• Task requirements: Reproduce the listing below without any changes, from its first line through the line with "will [311, 60].".

• Data entries:
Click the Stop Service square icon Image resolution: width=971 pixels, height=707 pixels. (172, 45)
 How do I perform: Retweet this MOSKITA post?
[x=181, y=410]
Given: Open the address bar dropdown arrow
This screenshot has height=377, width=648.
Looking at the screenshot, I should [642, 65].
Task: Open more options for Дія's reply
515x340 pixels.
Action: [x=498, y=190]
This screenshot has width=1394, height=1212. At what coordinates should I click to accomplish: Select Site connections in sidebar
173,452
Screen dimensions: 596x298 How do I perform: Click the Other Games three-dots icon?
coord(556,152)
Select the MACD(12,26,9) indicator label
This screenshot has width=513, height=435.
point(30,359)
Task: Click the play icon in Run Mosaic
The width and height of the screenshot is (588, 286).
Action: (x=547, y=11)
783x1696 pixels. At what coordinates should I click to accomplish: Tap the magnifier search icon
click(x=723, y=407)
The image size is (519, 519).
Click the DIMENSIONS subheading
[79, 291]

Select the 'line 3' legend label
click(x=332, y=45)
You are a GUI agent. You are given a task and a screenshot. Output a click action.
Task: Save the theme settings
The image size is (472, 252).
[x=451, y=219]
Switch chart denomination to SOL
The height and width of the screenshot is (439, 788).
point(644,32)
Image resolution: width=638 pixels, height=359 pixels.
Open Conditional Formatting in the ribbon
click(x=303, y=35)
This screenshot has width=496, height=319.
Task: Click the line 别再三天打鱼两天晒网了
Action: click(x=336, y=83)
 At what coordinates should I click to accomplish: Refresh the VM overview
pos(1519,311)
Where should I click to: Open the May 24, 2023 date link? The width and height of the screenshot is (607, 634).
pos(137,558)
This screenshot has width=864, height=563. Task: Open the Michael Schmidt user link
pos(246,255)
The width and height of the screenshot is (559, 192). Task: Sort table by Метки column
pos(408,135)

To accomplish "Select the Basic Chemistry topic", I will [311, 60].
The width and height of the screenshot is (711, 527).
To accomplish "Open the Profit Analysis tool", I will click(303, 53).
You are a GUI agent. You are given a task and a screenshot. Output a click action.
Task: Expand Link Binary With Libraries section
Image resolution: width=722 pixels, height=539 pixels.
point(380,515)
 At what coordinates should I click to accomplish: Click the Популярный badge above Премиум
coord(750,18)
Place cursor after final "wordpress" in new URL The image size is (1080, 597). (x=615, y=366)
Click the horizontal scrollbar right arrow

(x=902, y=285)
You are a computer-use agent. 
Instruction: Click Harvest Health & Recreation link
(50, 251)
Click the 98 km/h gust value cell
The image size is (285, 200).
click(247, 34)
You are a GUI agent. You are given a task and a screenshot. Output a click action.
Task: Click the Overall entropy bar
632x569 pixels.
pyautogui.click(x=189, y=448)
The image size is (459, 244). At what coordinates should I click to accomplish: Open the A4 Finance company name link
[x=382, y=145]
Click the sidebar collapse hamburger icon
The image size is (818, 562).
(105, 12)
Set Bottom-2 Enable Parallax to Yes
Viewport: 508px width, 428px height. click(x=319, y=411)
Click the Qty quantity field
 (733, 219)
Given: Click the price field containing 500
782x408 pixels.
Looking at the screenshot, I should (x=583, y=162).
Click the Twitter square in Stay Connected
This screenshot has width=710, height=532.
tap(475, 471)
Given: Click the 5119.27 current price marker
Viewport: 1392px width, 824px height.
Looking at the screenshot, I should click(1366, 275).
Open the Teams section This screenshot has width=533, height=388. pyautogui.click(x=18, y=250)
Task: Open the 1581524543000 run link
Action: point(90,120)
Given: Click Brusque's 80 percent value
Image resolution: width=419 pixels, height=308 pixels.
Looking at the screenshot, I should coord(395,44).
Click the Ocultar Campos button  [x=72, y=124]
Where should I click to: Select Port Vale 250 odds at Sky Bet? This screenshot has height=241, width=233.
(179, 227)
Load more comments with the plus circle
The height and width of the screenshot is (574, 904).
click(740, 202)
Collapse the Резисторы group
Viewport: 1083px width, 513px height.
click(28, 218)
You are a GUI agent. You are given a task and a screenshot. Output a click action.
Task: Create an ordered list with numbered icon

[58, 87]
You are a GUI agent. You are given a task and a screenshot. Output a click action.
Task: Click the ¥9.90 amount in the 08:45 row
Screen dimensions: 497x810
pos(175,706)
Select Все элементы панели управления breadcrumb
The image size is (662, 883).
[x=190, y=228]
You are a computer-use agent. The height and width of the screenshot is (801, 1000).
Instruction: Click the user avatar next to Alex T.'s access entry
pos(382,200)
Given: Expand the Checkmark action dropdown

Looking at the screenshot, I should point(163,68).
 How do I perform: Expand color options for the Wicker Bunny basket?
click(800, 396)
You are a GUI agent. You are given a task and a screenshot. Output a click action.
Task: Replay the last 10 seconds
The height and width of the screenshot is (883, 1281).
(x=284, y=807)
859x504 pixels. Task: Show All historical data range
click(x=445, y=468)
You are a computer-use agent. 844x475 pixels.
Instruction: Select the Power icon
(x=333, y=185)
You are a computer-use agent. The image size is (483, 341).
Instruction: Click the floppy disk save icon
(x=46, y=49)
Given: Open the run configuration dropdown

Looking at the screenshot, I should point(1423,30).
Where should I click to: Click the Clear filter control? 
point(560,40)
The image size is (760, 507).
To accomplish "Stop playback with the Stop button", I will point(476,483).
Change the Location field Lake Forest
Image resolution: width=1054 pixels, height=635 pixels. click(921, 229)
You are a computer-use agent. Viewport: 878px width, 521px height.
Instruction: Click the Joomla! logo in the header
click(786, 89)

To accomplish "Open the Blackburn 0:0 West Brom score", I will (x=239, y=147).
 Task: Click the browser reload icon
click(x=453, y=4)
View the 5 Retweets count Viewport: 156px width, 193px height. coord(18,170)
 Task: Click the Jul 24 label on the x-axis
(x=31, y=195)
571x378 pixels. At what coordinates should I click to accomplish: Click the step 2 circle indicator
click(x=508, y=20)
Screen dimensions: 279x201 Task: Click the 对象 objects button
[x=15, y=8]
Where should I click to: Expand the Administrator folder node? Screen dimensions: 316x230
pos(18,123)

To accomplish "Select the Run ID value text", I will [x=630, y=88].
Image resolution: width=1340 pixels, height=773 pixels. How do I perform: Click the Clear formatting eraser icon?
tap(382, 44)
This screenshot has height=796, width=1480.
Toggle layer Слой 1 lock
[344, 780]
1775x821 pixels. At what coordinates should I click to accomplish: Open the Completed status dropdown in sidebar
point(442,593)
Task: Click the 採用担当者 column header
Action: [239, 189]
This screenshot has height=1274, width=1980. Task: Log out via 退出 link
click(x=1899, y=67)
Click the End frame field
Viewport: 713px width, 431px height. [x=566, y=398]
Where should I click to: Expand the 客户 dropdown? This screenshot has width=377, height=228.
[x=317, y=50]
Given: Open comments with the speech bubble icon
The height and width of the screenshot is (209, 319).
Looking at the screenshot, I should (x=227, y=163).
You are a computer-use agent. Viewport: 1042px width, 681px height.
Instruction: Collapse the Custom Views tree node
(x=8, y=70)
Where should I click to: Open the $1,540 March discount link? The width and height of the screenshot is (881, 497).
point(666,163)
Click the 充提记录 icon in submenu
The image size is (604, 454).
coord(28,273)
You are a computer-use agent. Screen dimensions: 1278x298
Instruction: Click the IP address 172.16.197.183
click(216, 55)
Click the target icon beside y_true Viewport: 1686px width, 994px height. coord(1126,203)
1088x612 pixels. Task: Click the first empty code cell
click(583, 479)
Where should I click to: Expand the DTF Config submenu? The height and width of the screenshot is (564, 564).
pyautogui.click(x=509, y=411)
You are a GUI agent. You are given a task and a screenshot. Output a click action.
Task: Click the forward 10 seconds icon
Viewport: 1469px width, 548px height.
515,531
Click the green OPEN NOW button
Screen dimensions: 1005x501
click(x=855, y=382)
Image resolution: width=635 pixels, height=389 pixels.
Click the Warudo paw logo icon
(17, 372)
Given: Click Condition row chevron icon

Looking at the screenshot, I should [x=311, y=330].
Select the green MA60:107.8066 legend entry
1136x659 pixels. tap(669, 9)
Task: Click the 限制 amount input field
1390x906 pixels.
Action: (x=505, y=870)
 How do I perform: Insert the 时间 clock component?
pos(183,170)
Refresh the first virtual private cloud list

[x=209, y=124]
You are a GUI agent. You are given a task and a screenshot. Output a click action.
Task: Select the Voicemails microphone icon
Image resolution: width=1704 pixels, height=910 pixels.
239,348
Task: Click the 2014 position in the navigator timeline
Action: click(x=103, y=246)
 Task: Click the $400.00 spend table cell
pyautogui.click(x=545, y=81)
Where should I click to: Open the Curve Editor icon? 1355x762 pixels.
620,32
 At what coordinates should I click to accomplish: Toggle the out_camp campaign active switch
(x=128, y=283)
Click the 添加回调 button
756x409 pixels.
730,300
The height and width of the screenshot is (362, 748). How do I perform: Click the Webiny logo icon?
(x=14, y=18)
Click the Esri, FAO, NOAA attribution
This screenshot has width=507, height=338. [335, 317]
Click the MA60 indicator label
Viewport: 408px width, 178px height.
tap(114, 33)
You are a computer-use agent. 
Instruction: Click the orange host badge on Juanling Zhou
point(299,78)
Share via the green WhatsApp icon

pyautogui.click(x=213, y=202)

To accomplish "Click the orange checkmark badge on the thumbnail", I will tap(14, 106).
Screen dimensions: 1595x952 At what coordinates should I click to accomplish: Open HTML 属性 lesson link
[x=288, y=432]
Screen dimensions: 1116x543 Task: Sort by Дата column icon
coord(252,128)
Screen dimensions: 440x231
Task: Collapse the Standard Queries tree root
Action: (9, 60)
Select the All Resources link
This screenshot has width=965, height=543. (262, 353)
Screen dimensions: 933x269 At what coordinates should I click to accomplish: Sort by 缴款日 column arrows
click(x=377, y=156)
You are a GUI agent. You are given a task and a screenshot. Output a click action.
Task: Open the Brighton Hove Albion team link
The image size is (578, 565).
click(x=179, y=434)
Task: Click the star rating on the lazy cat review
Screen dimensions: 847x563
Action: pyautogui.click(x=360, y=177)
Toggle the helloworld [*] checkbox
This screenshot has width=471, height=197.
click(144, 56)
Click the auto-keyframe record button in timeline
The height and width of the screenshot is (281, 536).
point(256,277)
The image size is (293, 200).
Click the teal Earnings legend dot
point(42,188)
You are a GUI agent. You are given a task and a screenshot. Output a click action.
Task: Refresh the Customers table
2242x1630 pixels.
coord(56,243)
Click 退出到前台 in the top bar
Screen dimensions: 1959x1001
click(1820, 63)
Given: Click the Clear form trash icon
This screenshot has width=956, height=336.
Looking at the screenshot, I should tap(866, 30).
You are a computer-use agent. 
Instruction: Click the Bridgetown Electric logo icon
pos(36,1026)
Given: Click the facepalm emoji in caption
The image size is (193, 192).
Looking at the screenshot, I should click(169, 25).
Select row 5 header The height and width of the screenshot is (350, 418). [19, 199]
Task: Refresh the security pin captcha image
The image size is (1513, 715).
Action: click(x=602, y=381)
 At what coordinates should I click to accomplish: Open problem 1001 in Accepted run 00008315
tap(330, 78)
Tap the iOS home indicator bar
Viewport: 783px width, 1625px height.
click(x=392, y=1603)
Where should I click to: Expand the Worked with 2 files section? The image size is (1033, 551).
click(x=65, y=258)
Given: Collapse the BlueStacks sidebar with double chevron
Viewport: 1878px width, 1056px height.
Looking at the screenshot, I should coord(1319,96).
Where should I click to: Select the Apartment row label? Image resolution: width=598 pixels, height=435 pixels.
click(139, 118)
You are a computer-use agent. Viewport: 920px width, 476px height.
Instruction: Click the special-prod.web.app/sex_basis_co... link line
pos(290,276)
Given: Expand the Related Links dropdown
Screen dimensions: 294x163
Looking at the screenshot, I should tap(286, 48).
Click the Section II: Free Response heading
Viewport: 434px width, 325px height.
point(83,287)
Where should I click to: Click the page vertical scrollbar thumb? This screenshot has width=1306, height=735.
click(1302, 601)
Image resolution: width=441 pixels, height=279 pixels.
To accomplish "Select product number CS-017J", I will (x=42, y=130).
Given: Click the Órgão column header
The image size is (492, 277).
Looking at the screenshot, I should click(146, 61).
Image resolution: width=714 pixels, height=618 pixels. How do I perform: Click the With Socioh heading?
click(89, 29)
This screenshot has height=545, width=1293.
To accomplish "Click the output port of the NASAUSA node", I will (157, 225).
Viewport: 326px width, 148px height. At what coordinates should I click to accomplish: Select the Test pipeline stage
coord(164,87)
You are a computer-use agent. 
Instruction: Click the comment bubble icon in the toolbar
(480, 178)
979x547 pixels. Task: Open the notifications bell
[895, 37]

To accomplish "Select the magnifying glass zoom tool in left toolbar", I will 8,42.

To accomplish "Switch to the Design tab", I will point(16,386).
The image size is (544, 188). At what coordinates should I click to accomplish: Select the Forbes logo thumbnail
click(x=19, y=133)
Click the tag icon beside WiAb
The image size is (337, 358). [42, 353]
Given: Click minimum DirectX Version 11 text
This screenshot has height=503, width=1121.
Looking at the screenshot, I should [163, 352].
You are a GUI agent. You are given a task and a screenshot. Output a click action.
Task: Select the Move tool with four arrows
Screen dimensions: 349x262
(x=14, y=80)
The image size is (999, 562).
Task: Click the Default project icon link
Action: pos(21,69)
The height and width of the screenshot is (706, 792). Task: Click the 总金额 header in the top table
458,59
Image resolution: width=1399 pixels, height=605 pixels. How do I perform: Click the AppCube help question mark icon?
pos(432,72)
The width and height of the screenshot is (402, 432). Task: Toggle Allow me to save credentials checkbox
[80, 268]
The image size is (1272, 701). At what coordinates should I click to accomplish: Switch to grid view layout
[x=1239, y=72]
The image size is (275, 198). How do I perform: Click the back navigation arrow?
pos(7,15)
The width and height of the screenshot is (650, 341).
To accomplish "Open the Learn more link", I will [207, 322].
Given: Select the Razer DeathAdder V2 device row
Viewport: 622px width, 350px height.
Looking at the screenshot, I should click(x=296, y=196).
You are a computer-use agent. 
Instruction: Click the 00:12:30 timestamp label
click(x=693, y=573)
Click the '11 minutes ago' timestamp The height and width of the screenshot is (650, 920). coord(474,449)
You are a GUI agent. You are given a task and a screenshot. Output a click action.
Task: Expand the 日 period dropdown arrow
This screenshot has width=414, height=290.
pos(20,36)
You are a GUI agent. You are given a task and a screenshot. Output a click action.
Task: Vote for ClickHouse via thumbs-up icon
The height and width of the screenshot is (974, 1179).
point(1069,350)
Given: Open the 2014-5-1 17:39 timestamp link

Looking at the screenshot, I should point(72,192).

• Response to the task:
Click the Stop Service square icon Image resolution: width=971 pixels, height=707 pixels. (172, 45)
 How do I perform: Retweet this MOSKITA post?
[x=181, y=410]
Given: Open the address bar dropdown arrow
This screenshot has height=377, width=648.
Looking at the screenshot, I should [642, 65].
Task: Open more options for Дія's reply
515x340 pixels.
Action: [x=498, y=190]
This screenshot has width=1394, height=1212. At what coordinates should I click to accomplish: Select Site connections in sidebar
173,452
Screen dimensions: 596x298 How do I perform: Click the Other Games three-dots icon?
coord(556,152)
Select the MACD(12,26,9) indicator label
This screenshot has width=513, height=435.
point(30,359)
Task: Click the play icon in Run Mosaic
The width and height of the screenshot is (588, 286).
Action: (x=547, y=11)
783x1696 pixels. At what coordinates should I click to accomplish: Tap the magnifier search icon
click(x=723, y=407)
The image size is (519, 519).
Click the DIMENSIONS subheading
[79, 291]

Select the 'line 3' legend label
click(x=332, y=45)
You are a GUI agent. You are given a task and a screenshot. Output a click action.
Task: Save the theme settings
The image size is (472, 252).
[x=451, y=219]
Switch chart denomination to SOL
The height and width of the screenshot is (439, 788).
point(644,32)
Image resolution: width=638 pixels, height=359 pixels.
Open Conditional Formatting in the ribbon
click(x=303, y=35)
This screenshot has width=496, height=319.
Task: Click the line 别再三天打鱼两天晒网了
Action: click(x=336, y=83)
 At what coordinates should I click to accomplish: Refresh the VM overview
pos(1519,311)
Where should I click to: Open the May 24, 2023 date link? The width and height of the screenshot is (607, 634).
pos(137,558)
This screenshot has width=864, height=563. Task: Open the Michael Schmidt user link
pos(246,255)
The width and height of the screenshot is (559, 192). Task: Sort table by Метки column
pos(408,135)

To accomplish "Select the Basic Chemistry topic", I will [311, 60].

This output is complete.